• [PROVIDED TEXT]
□ □ □ □ □

Posted by , on 1 June 2015

May was one of the busiest months in the history of the Node, with over 40 new posts! Here are some of the highlights:

 

Research:

lung organoids– Briana discussed how she and her colleagues generated human lung organoids in vitro, work published in eLife.

– How did dinosaur snouts evolve into beaks? Arhat Abzhanov discussed his recent paper in Evolution, looking at the Evo Devo of birds and their beaks.

– Paolo posted about his paper in Development, testing the use of chromobodies in zebrafish, an alternative for protein detection in living organisms that brings together the advantages of antibodies and live imaging.

– Is there a relationship between stemness and cell motion? Daisuke examined the motion of human keratinocyte stem cells.

– Luke wrote  about his paper in Disease Models & Mechanisms, using anteroventral noradrenergic cells in Xenopus embryos as a model to study neuroblastoma.

– And Peg and Bridget showed that brain feminization requires active repression of masculinization via DNA methylation, in a paper in Nature Neuroscience.

 

 

A day in the life:

This month saw two new contributions to our ongoing model organisms series!

A day in the life of a Marchantia lab– on liverwort developmental biology done in the Arteaga-Vázquez lab, Mexico

A day in the of a lizard lab– regeneration and wound healing in leopard geckos in the Vickaryous lab, Canada.

□ □ □ □ □

• [SET OF TASKS]
[1] Answer these from the May highlights post:
(a) In which journal was the work on human lung organoids published?
(b) Which cells in Xenopus embryos did Luke use as a model to study neuroblastoma?
(c) In which country is the Marchantia lab?
[2] List every journal named in the May highlights post.
[3] Continue the May highlights post, starting after its last line.

• [GIVEN INFORMATION]

□ □ □ □ □

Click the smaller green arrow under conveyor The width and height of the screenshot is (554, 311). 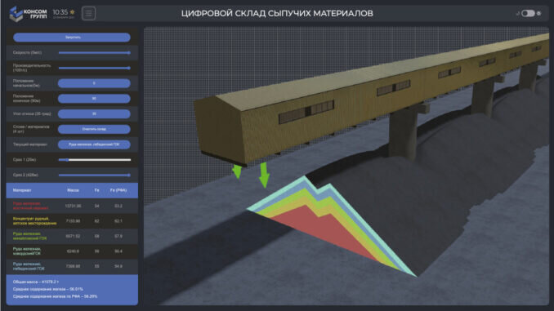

□ □ □ □ □

• [ANSWER SECTION]
[1]
(a) eLife
(b) Anteroventral noradrenergic cells
(c) Mexico

[2] eLife, Evolution, Development, Disease Models & Mechanisms, Nature Neuroscience

[3]
J Knoblich squareInterviews:

– We reposted an interview with Juergen Knoblich, originally published in Development, where Juergen discusses his research on flies and more recently on cerebral organoids, and shares his thoughts on the funding situation and recent technological developments.

– And the interview chain continues! Wendy Gu, the winner of the poster prize at the recent BSDB Spring meeting was interviewed for the Node.

 

 

Also on the Node:

– Rie Saba travelled from London to Stuttgart, sponsored by a Development travelling fellowship, to learn how to induce endocardial cells from ESCs/iPSCs.

– Over two decades since the publication of ‘The Atlas of Mouse Development’, a new online resource now provides free access to the histological images and their annotations.

How big should a lab be? Answer May’s ‘Question of the Month!’

– And 2015 marks 20 years since Edward Lewis, Christiane Nüsslein-Volhard and Eric Wieschaus won the Nobel Prize for their discoveries on the genetic control of early embryonic development. Peng revisited their work and its impact on developmental biology.

 

Figure 1

 

Happy Reading!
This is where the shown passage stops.